Failure to Update PASARR Screens for New Mental Health Diagnoses and Psychotropic Medications
Penalty
Summary
The deficiency involves the facility’s failure to ensure that Preadmission Screening and Resident Review (PASARR) Level I screenings were accurate and updated when new mental health diagnoses and psychoactive medications were initiated for multiple residents. For one resident with dementia, anxiety, depression, and post-traumatic stress disorder (PTSD), the PASARR completed on admission listed anxiety, depression, and dementia with sertraline and quetiapine, but did not include the PTSD diagnosis or the antidepressant Pristiq, despite the admission MDS and care plan documenting PTSD and a subsequent physician’s order for Pristiq. For another resident with Alzheimer’s disease, borderline personality disorder, delusional disorder, schizoaffective disorder, and depression, the PASARR only reflected depression and dementia with sertraline, even though additional mental health diagnoses were added later and an antipsychotic (quetiapine) was ordered for borderline personality disorder, and the quarterly MDS documented psychotic disorder, schizophrenia, and depression with antipsychotic and antidepressant use.
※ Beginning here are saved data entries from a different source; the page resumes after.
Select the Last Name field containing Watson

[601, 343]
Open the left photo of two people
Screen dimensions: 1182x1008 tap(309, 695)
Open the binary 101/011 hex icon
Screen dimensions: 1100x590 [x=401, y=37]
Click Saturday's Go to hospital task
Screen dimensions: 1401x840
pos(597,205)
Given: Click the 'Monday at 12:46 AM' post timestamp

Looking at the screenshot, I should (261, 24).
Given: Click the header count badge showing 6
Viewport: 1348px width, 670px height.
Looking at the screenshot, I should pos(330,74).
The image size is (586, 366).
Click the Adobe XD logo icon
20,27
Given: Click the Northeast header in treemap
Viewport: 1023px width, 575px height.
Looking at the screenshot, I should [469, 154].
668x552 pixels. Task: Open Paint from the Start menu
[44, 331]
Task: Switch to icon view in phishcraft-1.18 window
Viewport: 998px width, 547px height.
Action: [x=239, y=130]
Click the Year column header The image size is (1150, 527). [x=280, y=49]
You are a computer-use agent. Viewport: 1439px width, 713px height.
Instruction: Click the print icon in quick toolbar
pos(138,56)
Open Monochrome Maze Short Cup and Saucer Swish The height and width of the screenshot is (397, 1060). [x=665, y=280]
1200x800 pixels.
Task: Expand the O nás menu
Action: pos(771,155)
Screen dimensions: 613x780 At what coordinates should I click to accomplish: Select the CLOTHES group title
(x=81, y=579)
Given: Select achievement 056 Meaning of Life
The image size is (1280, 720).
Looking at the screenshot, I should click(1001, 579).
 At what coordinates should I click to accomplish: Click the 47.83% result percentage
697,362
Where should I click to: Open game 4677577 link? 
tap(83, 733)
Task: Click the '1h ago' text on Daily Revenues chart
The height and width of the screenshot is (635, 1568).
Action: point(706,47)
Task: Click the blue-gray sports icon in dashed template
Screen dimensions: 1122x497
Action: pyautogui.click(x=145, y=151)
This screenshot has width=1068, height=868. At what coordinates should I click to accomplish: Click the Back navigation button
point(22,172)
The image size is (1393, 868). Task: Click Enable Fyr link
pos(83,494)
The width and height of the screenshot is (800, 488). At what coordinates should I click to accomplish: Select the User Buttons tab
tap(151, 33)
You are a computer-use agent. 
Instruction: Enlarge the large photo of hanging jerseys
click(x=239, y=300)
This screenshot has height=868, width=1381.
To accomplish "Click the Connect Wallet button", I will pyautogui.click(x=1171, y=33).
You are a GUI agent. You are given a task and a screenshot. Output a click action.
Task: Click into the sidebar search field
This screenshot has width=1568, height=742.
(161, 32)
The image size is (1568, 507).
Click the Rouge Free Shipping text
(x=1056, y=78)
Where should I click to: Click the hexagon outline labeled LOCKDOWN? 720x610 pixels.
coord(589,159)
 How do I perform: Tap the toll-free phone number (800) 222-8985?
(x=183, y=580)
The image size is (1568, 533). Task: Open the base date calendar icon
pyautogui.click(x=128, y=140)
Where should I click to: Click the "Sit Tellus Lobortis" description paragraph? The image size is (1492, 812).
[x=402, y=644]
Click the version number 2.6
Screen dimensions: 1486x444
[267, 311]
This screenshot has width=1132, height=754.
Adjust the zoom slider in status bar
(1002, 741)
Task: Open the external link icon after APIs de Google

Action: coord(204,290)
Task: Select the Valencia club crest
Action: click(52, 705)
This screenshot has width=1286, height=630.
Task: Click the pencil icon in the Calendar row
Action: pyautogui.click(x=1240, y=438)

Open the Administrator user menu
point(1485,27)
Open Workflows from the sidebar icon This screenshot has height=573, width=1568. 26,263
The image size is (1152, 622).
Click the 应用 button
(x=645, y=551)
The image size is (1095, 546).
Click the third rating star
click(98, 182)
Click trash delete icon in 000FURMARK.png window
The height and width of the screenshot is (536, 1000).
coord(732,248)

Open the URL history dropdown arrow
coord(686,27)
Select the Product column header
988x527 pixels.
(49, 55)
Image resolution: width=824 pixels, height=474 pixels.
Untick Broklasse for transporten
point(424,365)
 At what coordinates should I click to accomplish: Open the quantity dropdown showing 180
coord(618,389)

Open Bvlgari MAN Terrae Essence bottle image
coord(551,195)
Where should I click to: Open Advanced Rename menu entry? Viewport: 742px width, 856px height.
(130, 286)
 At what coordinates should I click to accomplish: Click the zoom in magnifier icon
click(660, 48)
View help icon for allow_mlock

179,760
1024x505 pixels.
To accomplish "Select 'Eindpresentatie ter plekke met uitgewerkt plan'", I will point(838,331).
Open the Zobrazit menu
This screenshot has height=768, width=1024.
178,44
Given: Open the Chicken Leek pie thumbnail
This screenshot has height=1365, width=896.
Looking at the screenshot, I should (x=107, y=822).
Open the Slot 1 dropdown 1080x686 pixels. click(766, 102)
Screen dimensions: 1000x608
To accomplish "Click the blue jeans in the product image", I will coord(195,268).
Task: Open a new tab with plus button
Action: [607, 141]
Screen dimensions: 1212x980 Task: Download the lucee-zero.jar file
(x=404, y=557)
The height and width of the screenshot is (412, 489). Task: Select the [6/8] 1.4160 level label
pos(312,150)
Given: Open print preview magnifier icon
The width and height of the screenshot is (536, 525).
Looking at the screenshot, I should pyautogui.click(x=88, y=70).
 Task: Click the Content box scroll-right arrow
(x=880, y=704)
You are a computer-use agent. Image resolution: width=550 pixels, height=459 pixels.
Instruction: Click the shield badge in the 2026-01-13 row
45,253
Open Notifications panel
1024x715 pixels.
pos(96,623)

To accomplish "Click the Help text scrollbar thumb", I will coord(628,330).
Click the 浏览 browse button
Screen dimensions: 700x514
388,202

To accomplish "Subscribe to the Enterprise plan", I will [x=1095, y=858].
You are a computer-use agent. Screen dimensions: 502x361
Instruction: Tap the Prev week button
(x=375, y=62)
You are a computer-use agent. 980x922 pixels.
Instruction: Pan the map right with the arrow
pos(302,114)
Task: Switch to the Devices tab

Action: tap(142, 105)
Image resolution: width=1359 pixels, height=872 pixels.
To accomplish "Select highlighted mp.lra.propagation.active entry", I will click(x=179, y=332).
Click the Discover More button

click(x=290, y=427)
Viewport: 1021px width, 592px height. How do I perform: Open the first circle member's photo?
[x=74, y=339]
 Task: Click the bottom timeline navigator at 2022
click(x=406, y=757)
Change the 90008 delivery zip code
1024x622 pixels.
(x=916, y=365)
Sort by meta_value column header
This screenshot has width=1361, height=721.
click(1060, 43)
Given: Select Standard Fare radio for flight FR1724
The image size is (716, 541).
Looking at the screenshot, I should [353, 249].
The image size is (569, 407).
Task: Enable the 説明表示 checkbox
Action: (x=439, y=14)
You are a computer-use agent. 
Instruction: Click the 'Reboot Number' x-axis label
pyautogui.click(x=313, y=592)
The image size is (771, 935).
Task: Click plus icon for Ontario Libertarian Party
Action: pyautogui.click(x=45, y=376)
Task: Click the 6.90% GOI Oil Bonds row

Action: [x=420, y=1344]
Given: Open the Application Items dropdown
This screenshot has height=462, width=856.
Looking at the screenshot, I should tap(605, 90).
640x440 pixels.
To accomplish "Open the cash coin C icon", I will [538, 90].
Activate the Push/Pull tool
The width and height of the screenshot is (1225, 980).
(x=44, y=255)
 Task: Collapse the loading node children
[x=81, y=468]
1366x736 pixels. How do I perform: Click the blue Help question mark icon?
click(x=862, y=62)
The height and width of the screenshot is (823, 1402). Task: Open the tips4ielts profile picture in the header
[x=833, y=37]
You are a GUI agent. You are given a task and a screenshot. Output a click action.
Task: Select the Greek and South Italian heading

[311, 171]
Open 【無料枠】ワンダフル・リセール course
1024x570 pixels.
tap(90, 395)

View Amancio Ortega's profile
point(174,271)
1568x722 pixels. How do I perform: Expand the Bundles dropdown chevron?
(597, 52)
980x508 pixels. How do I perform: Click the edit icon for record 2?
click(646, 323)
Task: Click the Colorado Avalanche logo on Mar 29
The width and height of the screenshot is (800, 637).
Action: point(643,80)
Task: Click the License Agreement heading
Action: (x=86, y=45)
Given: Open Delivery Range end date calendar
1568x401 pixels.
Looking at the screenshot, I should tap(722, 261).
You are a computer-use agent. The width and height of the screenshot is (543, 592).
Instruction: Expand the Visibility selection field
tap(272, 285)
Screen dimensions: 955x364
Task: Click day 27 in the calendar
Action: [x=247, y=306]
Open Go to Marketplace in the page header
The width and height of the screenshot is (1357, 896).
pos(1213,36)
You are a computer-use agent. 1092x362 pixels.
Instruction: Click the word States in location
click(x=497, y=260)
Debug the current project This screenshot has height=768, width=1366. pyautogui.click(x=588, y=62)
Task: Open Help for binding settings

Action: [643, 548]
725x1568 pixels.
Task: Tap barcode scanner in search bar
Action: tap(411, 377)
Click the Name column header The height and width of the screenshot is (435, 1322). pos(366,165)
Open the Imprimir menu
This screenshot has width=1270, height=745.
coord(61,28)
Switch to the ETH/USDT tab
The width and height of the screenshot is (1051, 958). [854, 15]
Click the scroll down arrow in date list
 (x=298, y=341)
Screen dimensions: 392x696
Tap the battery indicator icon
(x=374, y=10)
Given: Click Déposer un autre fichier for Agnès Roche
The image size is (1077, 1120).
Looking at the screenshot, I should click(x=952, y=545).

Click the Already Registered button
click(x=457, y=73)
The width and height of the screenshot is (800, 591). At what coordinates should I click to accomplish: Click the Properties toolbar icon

A third resident had diagnoses including Alzheimer’s disease, depression, anxiety disorder, irritability and anger, and nonrheumatic aortic valve stenosis. The PASARR for this resident listed dementia and anxiety with Risperdal but omitted the diagnosis of depression and the medications escitalopram and lorazepam, although physician’s orders were in place for escitalopram for depression and lorazepam for anxiety, and the admission MDS documented depression with antianxiety and antidepressant use. Interviews with the Assistant Director of Nursing confirmed that new Level I PASARR screens should have been completed when new mental health diagnoses and psychoactive medications were added, and that the PASARR for one resident, completed prior to arrival, should have included all mental health diagnoses and medications. The facility’s own policy required notification of the state mental health authority within 14 days after a significant change in mental condition and specified that a new Level I screen is required for new mental health diagnoses or newly prescribed psychotropic medications, which was not followed in these cases.